Aim of the task:
Locate every line below that contains the word "dropdown" and copy it.

Data for processing:
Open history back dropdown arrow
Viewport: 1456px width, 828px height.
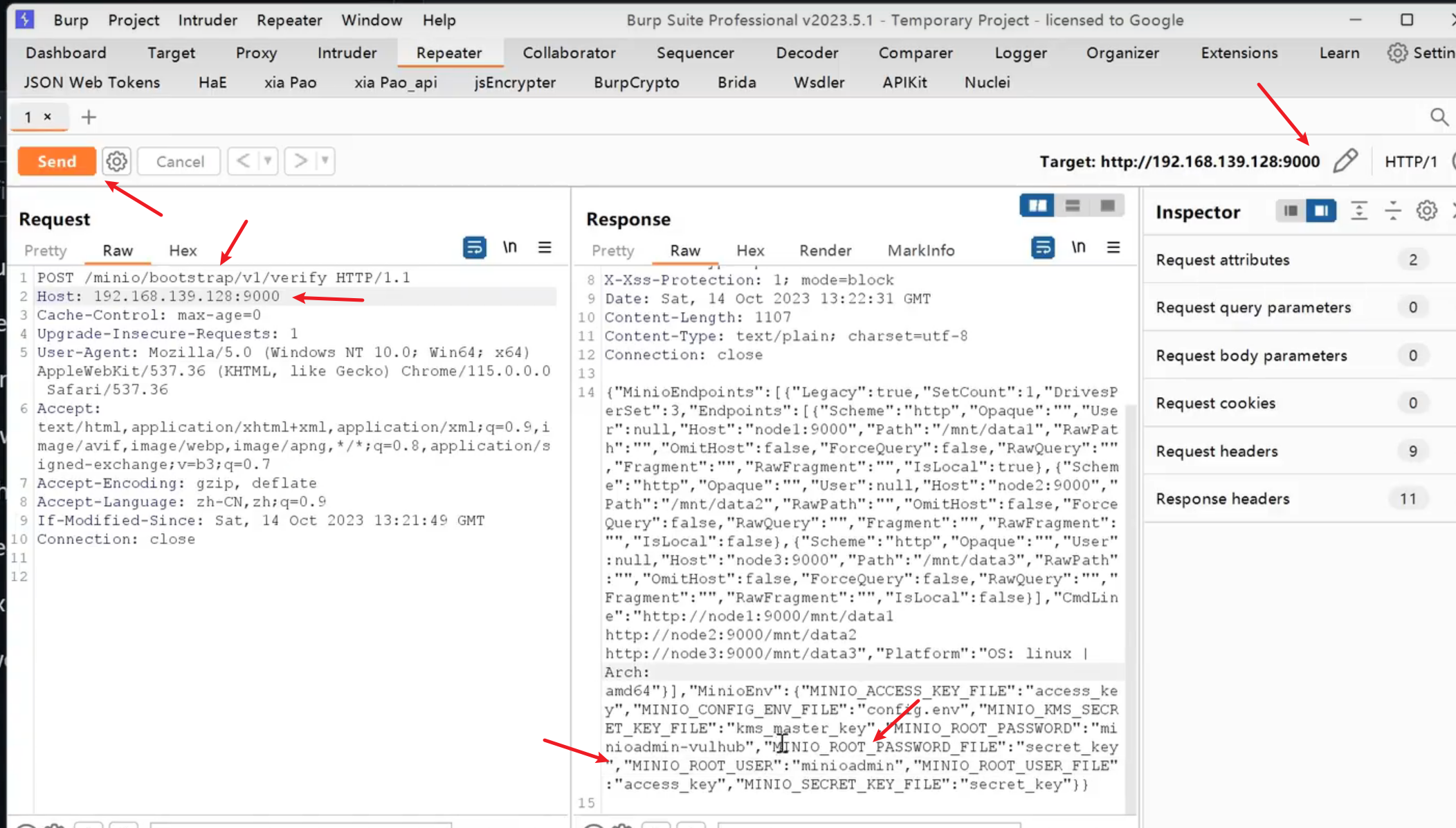point(267,161)
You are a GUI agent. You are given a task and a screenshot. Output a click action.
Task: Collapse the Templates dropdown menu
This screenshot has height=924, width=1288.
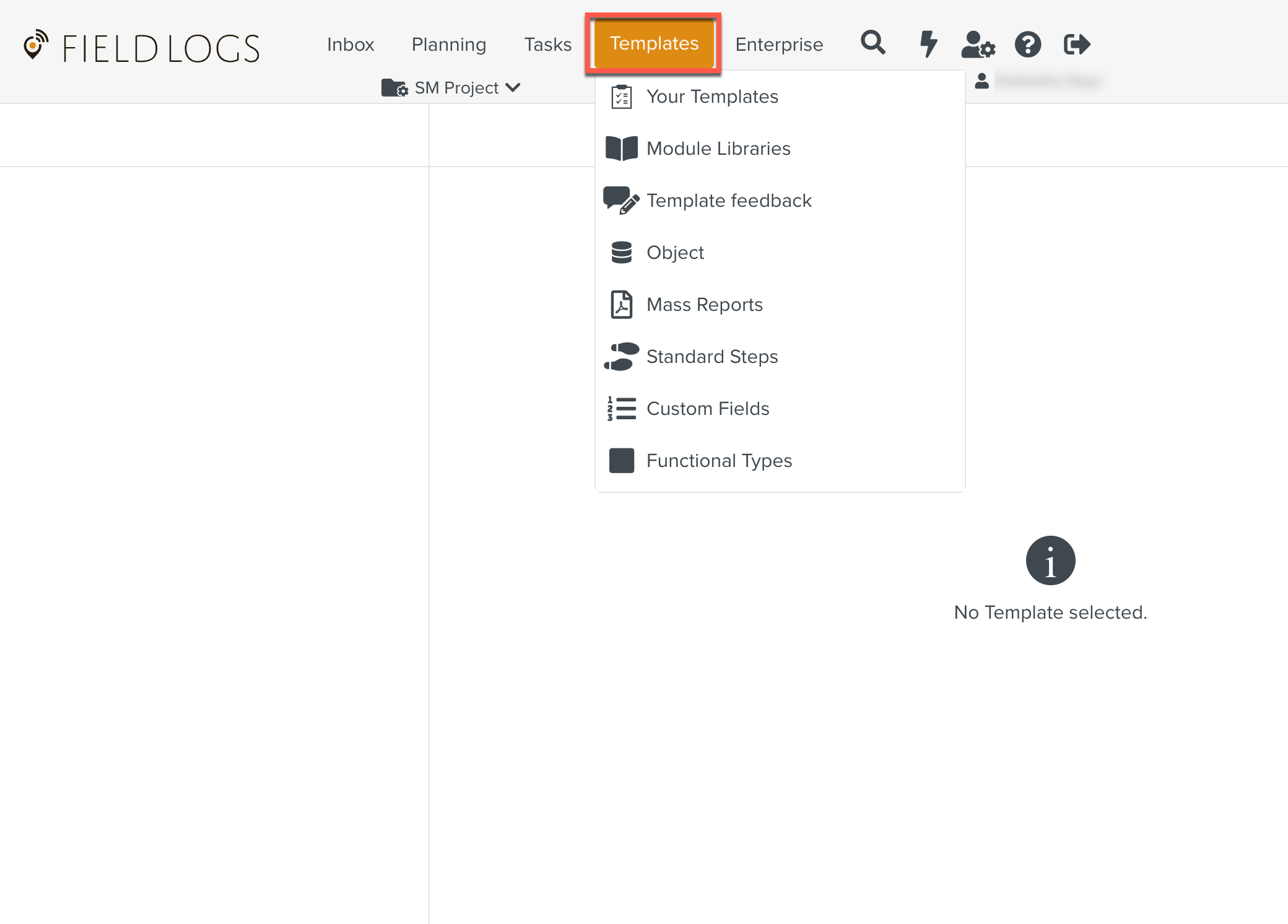(x=654, y=43)
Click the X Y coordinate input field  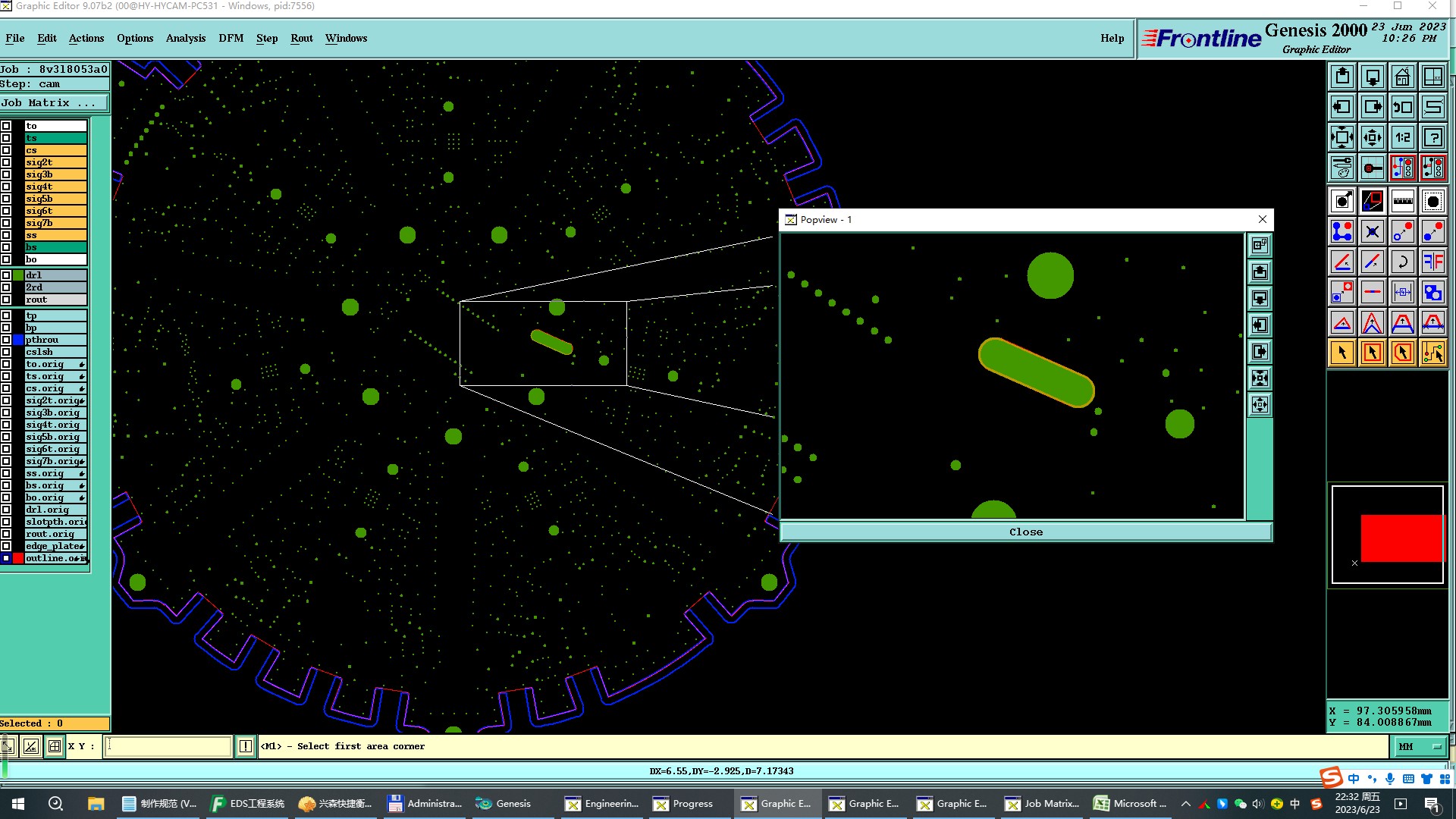[x=168, y=746]

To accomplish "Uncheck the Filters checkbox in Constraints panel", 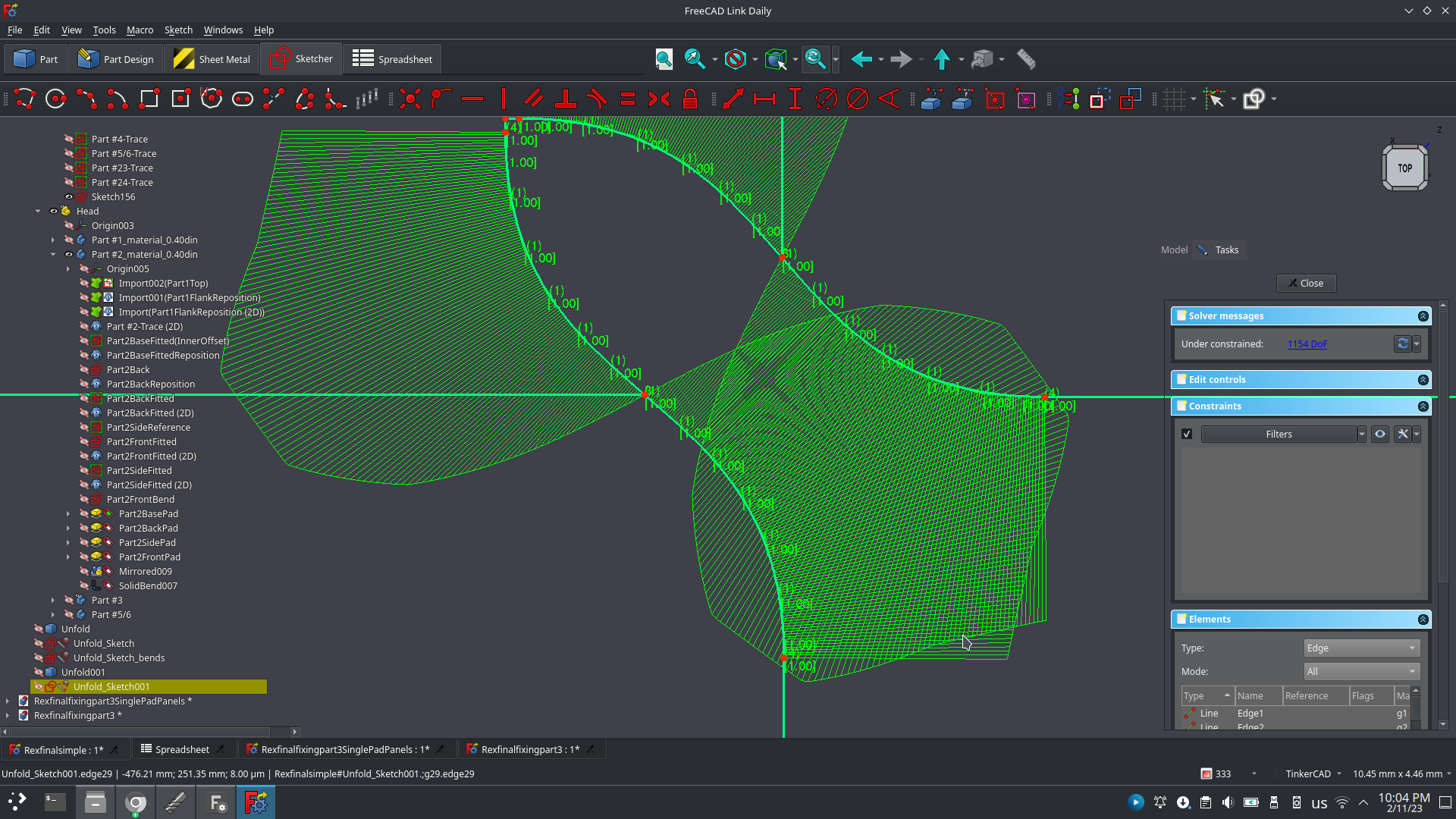I will pyautogui.click(x=1187, y=434).
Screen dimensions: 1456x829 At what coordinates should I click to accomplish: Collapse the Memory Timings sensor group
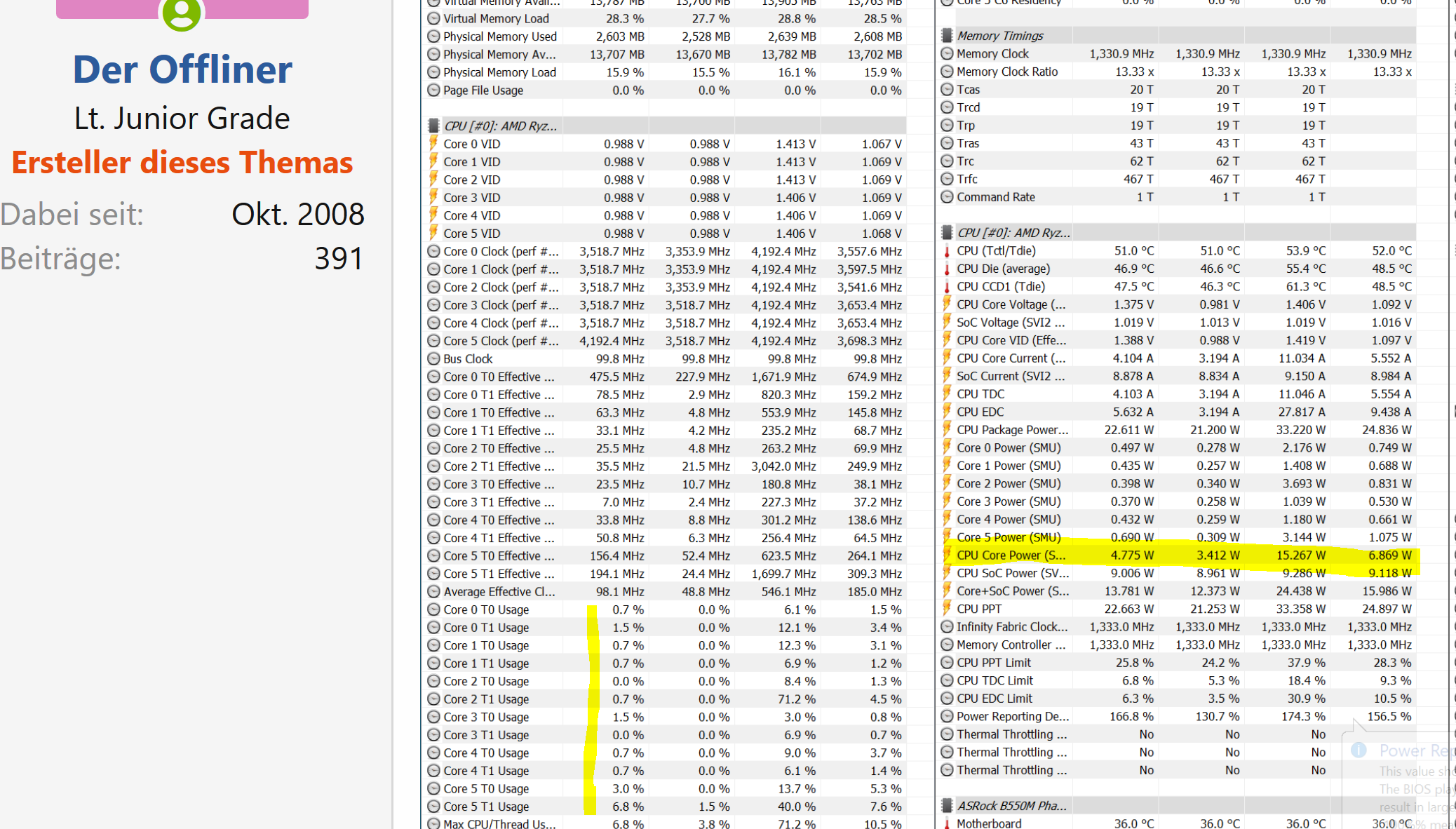pyautogui.click(x=1000, y=36)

Answer:
Open history back dropdown arrow
Task: Collapse the Templates dropdown menu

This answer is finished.